Traditionally, wines from France like Muscadet and Chablis are chosen to accompany oysters on the half shell. Few wines go with oysters because they are a vibrant combination of minerals, sweetness and the sea.

To identify wines that restaurants can reliably offer customers ordering oysters on the half shell, the Pacific Coast Oyster Wine Competition was organized eighteen years ago by its founder, Jon Rowley of Jon Rowley & Associates of Seattle, Washington who are consultants to the seafood industry. At the recently concluded Eighteenth Annual Pacific Coast Oyster Wine Competition, 25 top West Coast food and wine experts bestowed the prestigious “Oyster Wine Award” on ten West Coast Wineries. Judges rated the “bliss factor” after smelling and chewing a Taylor Shellfish Farms Kumamoto oyster than smelling and tasting each of the competing wines. Six of the ten winning wines were Pinot Gris, two were Sauvignon Blanc, one was a dry Chenin Blanc and one a Pinot Blanc. It is noteworthy that among the 101 entries, the judges preferred Pinot Gris over all other white varietals as the perfect accompaniment to fresh oysters on the half shell.

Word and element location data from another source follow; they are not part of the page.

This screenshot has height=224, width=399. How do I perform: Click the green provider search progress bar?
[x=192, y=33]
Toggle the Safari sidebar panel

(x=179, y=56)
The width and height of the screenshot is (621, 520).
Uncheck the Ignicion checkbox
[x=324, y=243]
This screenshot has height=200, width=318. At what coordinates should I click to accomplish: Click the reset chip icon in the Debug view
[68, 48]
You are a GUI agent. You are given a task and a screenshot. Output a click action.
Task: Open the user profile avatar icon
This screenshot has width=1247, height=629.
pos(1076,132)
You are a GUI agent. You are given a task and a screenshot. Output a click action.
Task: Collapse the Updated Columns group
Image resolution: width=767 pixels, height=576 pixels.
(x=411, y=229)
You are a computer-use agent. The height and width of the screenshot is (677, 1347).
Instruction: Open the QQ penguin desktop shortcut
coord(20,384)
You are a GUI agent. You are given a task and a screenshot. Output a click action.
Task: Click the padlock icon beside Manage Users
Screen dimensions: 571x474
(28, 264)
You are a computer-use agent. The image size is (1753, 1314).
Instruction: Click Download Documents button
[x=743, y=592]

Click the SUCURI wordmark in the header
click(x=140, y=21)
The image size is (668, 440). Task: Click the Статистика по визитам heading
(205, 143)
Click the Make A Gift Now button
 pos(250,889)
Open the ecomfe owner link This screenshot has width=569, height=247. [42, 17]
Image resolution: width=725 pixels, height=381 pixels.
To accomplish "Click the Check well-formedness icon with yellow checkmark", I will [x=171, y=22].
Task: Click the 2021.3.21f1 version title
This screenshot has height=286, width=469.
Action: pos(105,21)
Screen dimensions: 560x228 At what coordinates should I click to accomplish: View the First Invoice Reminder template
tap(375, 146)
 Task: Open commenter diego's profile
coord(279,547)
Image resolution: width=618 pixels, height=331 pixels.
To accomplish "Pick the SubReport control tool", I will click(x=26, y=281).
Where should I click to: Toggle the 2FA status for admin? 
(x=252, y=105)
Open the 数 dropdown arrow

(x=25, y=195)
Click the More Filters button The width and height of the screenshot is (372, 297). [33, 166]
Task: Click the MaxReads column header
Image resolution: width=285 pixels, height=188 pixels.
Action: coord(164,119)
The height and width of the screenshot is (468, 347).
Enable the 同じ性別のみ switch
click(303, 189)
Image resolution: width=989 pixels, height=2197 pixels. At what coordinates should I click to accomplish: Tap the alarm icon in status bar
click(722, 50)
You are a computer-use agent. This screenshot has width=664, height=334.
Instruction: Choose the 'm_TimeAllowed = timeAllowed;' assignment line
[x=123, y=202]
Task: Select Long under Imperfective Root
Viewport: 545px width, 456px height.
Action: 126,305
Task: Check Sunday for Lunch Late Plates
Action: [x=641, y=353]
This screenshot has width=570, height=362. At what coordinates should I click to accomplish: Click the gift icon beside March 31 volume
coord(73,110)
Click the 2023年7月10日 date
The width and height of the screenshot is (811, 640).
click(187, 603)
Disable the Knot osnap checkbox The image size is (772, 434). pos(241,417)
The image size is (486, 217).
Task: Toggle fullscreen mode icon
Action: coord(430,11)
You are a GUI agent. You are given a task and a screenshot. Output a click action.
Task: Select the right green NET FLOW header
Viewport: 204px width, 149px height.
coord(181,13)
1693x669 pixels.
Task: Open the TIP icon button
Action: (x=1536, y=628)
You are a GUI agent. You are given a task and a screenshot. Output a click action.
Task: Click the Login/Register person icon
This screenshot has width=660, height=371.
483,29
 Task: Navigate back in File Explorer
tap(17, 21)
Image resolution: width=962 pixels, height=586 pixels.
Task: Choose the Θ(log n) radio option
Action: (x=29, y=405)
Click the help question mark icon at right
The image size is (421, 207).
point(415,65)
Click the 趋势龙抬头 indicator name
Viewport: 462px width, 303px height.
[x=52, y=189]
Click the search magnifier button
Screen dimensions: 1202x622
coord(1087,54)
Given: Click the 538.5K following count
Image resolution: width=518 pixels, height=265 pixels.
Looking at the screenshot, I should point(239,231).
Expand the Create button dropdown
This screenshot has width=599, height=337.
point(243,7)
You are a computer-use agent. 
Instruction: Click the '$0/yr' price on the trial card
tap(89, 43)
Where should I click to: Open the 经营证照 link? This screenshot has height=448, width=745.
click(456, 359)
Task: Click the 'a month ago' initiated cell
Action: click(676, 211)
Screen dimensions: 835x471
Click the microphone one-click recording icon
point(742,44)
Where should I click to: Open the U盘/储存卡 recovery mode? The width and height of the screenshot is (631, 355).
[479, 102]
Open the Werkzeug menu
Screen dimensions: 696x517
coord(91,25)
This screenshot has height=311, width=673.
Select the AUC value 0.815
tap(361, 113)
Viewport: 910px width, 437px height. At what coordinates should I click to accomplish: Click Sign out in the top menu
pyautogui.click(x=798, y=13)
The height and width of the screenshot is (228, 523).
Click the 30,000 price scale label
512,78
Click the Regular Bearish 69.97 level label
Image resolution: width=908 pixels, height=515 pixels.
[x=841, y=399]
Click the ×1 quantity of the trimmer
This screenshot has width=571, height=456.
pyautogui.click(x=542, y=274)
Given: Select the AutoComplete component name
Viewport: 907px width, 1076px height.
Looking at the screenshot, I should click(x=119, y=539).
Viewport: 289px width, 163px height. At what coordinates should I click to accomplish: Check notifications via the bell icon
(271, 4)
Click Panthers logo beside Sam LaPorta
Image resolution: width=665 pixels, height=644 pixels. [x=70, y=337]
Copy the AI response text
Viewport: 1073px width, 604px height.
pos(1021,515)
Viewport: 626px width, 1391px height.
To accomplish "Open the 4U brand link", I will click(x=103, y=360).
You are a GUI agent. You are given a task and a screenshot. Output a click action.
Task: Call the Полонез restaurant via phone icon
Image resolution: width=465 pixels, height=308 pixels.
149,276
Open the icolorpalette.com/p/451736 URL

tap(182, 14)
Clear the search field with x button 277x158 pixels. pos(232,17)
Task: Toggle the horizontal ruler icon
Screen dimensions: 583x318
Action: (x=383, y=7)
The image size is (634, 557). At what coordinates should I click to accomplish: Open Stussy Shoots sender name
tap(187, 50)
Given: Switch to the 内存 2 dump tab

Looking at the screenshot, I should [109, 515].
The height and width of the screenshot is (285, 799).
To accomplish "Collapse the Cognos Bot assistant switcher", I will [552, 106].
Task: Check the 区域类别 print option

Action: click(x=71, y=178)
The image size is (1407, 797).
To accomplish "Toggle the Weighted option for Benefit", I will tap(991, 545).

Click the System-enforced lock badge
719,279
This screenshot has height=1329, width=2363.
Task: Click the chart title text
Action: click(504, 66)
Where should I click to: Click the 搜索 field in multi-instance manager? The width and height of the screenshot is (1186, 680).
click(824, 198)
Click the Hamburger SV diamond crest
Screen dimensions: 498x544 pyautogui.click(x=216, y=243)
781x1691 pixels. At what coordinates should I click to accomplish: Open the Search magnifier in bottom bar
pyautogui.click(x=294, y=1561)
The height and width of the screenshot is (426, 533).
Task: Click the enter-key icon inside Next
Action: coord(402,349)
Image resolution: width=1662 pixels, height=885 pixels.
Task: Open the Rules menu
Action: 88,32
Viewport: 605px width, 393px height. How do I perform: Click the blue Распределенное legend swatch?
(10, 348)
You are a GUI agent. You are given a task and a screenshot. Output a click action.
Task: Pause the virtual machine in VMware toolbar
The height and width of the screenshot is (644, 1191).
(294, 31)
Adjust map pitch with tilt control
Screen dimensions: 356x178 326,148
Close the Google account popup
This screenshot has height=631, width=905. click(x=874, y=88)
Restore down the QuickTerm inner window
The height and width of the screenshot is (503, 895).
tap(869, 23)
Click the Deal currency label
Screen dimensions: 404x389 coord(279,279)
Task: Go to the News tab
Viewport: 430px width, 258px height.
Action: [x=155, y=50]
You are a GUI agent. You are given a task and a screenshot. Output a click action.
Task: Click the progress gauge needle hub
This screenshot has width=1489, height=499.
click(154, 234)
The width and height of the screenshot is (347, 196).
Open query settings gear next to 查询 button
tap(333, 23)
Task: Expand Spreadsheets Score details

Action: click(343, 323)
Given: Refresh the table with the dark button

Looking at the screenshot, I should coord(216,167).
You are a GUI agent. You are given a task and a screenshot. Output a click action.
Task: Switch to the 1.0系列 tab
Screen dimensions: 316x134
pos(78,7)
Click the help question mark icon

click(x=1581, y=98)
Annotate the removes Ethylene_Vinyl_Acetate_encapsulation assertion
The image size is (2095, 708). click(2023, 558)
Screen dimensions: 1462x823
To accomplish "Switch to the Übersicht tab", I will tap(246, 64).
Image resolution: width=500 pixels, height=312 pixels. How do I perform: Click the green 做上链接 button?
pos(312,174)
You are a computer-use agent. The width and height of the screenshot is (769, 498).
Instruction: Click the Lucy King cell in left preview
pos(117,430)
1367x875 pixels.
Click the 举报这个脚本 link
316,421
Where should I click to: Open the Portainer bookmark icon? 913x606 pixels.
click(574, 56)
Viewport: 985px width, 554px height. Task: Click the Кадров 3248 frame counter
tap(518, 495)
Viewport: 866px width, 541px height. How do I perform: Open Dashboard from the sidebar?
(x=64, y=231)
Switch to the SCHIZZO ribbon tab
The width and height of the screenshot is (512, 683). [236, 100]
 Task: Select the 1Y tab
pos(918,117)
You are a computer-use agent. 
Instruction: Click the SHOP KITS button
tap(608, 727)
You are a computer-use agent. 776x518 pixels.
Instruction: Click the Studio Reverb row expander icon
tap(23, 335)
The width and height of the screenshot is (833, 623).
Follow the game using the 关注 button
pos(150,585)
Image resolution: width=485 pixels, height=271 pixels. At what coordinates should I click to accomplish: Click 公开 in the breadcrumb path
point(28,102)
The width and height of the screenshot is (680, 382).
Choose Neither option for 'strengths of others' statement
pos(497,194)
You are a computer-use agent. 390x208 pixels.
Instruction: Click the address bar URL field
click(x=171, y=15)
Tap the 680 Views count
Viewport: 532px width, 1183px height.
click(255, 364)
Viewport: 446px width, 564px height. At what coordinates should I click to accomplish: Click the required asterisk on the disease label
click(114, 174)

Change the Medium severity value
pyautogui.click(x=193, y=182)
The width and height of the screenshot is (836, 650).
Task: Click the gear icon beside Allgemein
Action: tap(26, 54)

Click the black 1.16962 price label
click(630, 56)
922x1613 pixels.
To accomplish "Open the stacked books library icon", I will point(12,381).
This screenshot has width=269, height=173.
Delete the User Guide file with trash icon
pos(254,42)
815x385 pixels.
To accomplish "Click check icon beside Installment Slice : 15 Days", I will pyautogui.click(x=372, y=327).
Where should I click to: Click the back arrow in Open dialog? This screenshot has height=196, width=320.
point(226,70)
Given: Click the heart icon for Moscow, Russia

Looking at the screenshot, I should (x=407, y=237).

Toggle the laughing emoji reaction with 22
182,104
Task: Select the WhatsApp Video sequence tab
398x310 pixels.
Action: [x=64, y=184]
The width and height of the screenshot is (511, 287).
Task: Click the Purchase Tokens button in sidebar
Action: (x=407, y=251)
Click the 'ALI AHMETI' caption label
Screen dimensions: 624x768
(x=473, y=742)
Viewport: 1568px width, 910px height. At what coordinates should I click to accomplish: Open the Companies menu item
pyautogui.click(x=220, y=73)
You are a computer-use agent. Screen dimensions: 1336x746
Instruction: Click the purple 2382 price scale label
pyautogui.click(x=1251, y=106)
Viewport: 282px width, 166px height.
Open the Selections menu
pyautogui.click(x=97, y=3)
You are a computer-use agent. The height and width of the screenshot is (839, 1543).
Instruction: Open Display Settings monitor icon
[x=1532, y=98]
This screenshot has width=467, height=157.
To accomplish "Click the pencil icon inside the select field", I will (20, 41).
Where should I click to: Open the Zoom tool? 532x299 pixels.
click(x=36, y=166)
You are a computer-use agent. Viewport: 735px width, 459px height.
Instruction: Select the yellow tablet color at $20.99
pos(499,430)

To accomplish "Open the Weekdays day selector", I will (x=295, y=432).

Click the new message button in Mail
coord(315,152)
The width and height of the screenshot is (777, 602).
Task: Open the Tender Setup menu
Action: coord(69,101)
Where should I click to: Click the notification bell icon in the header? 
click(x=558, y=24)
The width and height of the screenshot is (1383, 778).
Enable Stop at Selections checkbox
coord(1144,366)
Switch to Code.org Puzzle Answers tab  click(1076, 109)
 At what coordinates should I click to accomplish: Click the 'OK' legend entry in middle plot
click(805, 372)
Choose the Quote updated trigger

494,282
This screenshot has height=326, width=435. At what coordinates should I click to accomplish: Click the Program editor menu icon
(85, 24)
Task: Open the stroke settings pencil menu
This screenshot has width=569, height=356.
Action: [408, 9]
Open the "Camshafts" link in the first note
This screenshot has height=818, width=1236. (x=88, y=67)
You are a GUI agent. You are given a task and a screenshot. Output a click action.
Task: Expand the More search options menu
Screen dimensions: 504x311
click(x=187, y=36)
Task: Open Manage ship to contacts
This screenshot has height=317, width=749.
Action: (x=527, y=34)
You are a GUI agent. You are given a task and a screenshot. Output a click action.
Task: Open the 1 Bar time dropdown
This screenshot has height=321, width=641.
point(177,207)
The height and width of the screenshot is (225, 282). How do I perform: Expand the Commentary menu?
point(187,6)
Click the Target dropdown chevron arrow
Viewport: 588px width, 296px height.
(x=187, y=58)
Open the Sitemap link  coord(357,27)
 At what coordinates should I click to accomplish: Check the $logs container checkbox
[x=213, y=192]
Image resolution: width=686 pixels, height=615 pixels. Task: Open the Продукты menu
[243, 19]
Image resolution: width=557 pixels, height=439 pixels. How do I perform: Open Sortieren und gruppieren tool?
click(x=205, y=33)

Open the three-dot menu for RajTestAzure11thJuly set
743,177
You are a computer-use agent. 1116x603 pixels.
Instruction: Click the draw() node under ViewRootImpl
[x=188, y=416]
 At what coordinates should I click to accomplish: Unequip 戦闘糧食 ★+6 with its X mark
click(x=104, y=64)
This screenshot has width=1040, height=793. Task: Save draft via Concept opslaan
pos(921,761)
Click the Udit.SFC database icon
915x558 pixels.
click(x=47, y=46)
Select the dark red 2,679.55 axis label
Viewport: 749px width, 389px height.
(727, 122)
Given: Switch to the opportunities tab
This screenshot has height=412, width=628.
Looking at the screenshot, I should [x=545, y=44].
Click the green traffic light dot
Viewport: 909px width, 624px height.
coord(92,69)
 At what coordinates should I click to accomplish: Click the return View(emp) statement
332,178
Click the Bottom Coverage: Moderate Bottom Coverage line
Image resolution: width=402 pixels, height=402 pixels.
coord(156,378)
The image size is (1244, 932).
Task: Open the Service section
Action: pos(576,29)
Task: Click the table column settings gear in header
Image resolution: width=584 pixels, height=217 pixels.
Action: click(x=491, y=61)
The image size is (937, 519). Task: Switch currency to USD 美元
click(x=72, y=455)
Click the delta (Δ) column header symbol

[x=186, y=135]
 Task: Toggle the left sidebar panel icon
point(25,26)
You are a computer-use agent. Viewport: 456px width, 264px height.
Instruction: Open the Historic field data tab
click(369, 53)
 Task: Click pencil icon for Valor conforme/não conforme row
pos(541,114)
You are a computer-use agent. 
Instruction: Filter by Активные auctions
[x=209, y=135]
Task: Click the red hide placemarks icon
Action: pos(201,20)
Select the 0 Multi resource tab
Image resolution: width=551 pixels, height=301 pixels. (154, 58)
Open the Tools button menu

Two of the Pinot Gris wines receiving an “Oyster Wine Award” were from Oregon:
2010 Brandborg Winery & Vineyard Pinot Gris (Umpqua Valley) 13.6% alc., 547 cases, $16.
2011 Van Duzer Vineyards Estate Pinot Gris (Willamette Valley) 13.2% alc., 1,500 cases, $17

Van Duzer Vineyards Estate pinot Gris has won two previous “Oyster Wine Awards.” The other Pinot Gris wines winning an “Oyster Award” were from Washington and Russian River Valley, California.

Winemaker Terry Brandborg of Brandborg Vineyard & Winery has had a long and endearing relationship with oysters. He relates the following story. “As a young man, I lived across the hill from West Marin and Tomales Bay in California where oysters were farmed. It became a regular ritual to trek out on weekends and consume a few dozen barbequed oysters with pitchers of Anchor Steam beer. I now view barbeque oysters as a “gateway” experience to the more sublime and ethereal sensations that delight the palate and soul when slurping down fresh shucked gifts from the ocean, washed down with our clean, bone dry, brightly acidic, minerally Pinot Gris.”